A New Colossus
In 1887 New York City poet Emma Lazarus was challenged to compose a sonnet for the base of the new Statue of Liberty, sitting in NYC harbor, welcoming ocean-going vessels from Europe loaded with wide-eyed immigrants. Ms. Lazarus, 34, of Portugese- Jewish descent, wrote an inspiring piece entitled “The New Colossus” which ends with:
“Give me your tired, your poor,
Your huddled masses yearning to breathe free,
The wretched refuse of your teeming shore.
Send these, the homeless, tempest-tost to me,
I lift my lamp beside the golden door!”
In a few years, in 1900, the United States had a total population of 76,212,168, a 21% increase from 1890, ten years earlier. These 76 million lived within 3,547,314 square miles, a density of 21.5 people per square mile.
In 2000, there were 282 million people in the U.S.
Last year, 2017, there were 325,467,306 people in the U.S., populating 3,537,438 square miles. The calculated new population density: 92 people per square mile. You needn’t be a brainiac to realize we now have more than four times as many people living in roughly the same land area than when Ms. Lazarus penned her stirring words that the National Park Service has memorialized.
I’m just sayin’: That New Colossus lifts her lamp over a different U.S. In 2018; however, it’s the same land area, and our resources are strained. Our will and our loyalties are being tested. And we’re being torn asunder within our own shores.

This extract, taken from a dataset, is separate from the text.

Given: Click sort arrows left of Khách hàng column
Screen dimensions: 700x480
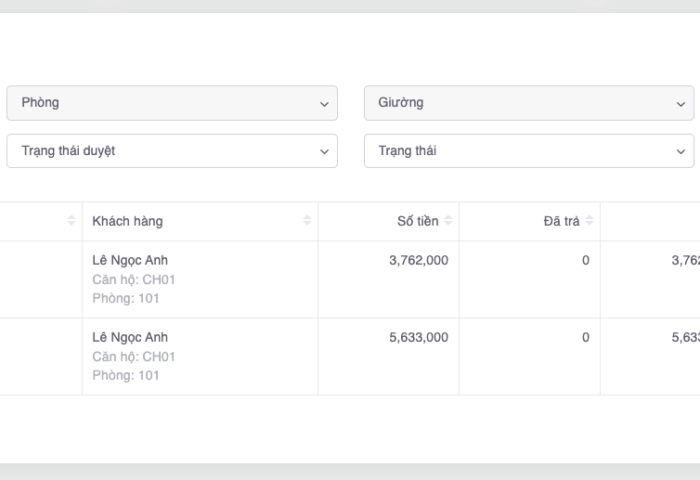Looking at the screenshot, I should 71,221.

And, I’m just askin’: When will our Washington, D.C. elected representatives (read power brokers) put aside their personal and political party agendas and come to a consensus on what is best for those of us who presently live here and for those from without who have a burning desire to live here, in the Land of the Free, to the extent that they risk their lives to enter “the golden door?” The issue begs resolution.